### Goal
Repeat word for word the stretch of entries from the line containing "This screenshot has height=1080, width=1920. Describe" through the line containing "(610, 307).", including both of those lines.

### Rows of pointing data
* * *
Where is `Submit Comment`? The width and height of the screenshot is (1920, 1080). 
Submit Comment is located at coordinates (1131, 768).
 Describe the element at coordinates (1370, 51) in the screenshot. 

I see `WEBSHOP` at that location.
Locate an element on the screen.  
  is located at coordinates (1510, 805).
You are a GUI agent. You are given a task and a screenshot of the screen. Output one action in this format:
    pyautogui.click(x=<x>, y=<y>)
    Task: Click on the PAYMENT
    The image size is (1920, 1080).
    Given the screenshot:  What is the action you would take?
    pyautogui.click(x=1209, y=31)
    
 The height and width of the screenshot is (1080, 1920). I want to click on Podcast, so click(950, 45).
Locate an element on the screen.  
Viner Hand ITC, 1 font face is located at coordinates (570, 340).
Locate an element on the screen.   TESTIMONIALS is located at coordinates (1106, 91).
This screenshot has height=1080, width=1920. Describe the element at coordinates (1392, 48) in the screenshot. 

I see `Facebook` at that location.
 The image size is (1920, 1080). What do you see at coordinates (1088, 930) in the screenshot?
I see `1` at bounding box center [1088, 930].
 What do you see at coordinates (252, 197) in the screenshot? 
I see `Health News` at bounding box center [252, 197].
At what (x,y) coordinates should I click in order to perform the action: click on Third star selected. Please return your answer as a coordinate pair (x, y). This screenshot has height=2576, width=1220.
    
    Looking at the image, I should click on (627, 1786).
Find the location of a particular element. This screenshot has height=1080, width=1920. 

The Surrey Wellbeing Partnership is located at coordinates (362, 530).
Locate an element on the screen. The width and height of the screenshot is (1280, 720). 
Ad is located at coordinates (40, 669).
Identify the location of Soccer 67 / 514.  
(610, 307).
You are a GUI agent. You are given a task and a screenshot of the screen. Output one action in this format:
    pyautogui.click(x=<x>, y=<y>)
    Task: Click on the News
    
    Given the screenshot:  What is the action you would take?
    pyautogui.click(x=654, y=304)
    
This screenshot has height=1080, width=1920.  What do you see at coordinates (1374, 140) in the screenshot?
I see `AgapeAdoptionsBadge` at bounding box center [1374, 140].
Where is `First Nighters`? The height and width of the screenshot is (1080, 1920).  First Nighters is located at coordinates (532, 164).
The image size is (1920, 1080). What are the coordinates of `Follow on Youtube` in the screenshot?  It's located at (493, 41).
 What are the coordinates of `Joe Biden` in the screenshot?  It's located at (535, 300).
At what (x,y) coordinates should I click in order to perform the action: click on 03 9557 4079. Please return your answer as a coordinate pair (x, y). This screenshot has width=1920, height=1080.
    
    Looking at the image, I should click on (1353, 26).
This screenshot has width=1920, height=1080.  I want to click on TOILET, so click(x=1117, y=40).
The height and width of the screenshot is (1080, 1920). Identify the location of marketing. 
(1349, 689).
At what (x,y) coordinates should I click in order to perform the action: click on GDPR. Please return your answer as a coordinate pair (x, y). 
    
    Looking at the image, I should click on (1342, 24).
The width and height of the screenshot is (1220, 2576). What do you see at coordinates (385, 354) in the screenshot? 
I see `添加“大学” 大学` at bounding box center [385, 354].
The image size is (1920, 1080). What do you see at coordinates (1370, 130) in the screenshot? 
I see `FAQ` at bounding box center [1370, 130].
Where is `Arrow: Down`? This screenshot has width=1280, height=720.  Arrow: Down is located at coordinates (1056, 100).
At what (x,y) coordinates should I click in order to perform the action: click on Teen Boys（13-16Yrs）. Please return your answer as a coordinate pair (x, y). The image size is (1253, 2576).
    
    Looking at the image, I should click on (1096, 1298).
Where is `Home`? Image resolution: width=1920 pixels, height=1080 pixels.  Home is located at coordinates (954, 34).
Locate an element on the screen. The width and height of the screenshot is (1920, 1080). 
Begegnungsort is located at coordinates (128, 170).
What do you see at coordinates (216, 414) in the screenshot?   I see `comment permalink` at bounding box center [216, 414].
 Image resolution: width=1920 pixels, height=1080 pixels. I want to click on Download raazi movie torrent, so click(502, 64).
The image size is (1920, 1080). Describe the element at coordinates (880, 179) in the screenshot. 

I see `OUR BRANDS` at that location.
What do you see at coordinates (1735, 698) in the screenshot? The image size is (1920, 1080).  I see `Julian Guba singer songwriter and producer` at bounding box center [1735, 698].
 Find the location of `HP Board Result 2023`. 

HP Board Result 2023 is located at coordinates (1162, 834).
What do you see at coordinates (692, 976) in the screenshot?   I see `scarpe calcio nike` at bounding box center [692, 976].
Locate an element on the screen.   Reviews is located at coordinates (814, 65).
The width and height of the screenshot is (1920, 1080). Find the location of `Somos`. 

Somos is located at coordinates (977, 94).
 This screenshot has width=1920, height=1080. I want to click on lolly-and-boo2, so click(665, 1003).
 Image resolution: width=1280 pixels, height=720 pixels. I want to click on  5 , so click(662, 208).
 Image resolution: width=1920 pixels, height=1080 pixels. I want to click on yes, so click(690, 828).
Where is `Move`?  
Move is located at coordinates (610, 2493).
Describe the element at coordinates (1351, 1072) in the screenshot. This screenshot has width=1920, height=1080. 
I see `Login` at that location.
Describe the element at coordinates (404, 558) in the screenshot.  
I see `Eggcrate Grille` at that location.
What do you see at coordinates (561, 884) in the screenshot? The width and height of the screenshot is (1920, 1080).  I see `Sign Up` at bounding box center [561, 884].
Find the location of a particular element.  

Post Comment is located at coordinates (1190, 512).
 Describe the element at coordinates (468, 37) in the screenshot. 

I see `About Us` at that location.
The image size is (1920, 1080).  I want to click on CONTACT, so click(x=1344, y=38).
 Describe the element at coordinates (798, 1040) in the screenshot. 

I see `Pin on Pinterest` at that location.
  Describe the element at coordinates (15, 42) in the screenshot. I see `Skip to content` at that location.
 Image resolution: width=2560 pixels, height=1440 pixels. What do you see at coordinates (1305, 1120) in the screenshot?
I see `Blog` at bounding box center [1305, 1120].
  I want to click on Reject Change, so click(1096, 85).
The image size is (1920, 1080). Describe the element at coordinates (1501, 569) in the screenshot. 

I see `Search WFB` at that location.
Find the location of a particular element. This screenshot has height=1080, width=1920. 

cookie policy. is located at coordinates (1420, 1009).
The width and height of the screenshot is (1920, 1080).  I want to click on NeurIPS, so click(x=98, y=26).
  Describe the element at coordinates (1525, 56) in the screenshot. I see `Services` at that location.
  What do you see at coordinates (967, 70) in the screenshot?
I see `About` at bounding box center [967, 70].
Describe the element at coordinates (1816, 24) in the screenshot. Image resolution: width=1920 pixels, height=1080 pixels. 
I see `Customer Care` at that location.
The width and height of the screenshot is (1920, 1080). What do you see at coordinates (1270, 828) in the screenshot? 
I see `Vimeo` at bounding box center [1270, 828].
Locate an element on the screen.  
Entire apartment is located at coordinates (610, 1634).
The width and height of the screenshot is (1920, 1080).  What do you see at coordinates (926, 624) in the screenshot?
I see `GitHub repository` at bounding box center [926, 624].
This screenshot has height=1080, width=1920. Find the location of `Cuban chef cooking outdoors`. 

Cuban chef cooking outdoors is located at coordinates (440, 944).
* * *
### Correct output
This screenshot has height=1080, width=1920. Describe the element at coordinates (1392, 48) in the screenshot. 

I see `Facebook` at that location.
 The image size is (1920, 1080). What do you see at coordinates (1088, 930) in the screenshot?
I see `1` at bounding box center [1088, 930].
 What do you see at coordinates (252, 197) in the screenshot? 
I see `Health News` at bounding box center [252, 197].
At what (x,y) coordinates should I click in order to perform the action: click on Third star selected. Please return your answer as a coordinate pair (x, y). This screenshot has height=2576, width=1220.
    
    Looking at the image, I should click on (627, 1786).
Find the location of a particular element. This screenshot has height=1080, width=1920. 

The Surrey Wellbeing Partnership is located at coordinates (362, 530).
Locate an element on the screen. The width and height of the screenshot is (1280, 720). 
Ad is located at coordinates (40, 669).
Identify the location of Soccer 67 / 514.  
(610, 307).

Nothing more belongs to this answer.